Consigne écrite 1: Filtrez les enregistrements pour ne garder que les lignes contenant le mot « small », en tenant compte de la casse.

Texte fourni:
Sebastião Salgado
Le sentiment du territoire
Dans le cadre de l'Année du Brésil, une exposition de la BnF évoque l'oeuvre de Sebastião Salgado, photographe brésilien à la carrière internationale, dont elle conserve un important ensemble de photographies. Dans cet entretien accordé à Joaquim Marçal Ferreira de Andrade, professeur d'histoire de la photographie à l'université catholique de Rio de Janeiro et co-commissaire de l'exposition, Salgado revient sur son enfance, ses origines, marquées par un sens profond de la terre.
Éthiopie, en 1985
Salgado témoigne du rapport au territoire tout comme des souffrances de l'homme que l'exode arrache à sa terre.
Ici, en Éthiopie, en 1985, des populations civiles du Tigré, contraintes de se réfugier au Soudan, après une longue marche.
© Sebastião Salgado/Amazonas Images

Joaquim Marçal Ferreira de Andrade :
Vous vivez en France depuis plus de trente-cinq ans. Quels liens avez-vous gardé avec le Brésil ?

Consigne écrite 2: Transcrivez à l'identique, dans le texte sur Sebastião Salgado, le passage allant de « Ici, en Éthiopie, en » jusqu'à « le Brésil ? ».

Enregistrements fournis:
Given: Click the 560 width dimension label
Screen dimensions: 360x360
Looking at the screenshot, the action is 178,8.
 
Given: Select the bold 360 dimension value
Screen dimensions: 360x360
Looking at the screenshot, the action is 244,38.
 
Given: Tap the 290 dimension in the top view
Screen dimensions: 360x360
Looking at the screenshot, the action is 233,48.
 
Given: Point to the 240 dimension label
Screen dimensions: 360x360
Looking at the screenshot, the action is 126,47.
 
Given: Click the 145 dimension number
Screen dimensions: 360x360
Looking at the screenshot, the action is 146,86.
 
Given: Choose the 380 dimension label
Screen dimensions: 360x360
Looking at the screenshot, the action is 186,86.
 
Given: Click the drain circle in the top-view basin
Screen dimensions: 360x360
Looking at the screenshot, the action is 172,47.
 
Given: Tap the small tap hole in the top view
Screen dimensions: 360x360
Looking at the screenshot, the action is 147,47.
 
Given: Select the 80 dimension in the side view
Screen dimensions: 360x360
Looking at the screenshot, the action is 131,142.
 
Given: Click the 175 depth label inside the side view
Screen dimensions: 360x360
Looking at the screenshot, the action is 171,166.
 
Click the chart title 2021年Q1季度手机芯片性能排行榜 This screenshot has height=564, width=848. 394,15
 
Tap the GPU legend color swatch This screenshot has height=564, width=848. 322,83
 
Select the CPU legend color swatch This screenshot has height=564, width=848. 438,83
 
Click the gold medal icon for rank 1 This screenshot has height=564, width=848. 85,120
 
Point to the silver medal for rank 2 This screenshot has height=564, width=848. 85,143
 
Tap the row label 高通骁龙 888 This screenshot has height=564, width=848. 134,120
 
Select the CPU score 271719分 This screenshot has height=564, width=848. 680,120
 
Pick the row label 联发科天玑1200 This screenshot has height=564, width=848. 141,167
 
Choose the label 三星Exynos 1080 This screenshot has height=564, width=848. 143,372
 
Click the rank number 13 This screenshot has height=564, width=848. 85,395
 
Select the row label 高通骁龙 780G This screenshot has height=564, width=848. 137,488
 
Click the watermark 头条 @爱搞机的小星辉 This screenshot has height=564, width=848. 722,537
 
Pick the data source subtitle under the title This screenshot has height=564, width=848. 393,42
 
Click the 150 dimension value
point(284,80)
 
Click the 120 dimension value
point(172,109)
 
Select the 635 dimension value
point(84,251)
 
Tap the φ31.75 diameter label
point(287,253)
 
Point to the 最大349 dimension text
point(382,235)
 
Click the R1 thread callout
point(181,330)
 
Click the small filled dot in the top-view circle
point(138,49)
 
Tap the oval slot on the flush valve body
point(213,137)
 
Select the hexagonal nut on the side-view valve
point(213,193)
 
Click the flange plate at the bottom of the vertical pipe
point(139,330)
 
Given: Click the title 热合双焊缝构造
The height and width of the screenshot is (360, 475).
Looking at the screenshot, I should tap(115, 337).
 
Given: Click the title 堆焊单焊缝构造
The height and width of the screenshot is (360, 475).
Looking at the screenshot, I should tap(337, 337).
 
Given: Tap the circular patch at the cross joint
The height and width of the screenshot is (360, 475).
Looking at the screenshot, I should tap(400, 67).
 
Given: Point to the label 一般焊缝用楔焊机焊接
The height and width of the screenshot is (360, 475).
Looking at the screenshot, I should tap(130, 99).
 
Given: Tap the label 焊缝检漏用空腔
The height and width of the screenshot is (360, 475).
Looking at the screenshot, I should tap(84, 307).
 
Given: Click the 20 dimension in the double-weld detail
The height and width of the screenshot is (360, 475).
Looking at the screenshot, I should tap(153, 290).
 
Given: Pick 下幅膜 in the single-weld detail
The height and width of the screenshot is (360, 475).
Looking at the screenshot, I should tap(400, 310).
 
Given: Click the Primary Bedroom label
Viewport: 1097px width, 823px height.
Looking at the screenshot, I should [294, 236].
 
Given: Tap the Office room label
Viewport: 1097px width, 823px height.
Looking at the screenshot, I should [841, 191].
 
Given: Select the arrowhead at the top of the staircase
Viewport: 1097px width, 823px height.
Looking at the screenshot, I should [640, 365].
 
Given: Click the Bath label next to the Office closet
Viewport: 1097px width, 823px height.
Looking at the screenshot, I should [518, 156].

Réponse écrite 1:
Given: Tap the small tap hole in the top view
Click the small filled dot in the top-view circle

Réponse écrite 2:
Ici, en Éthiopie, en 1985, des populations civiles du Tigré, contraintes de se réfugier au Soudan, après une longue marche.
© Sebastião Salgado/Amazonas Images

Joaquim Marçal Ferreira de Andrade :
Vous vivez en France depuis plus de trente-cinq ans. Quels liens avez-vous gardé avec le Brésil ?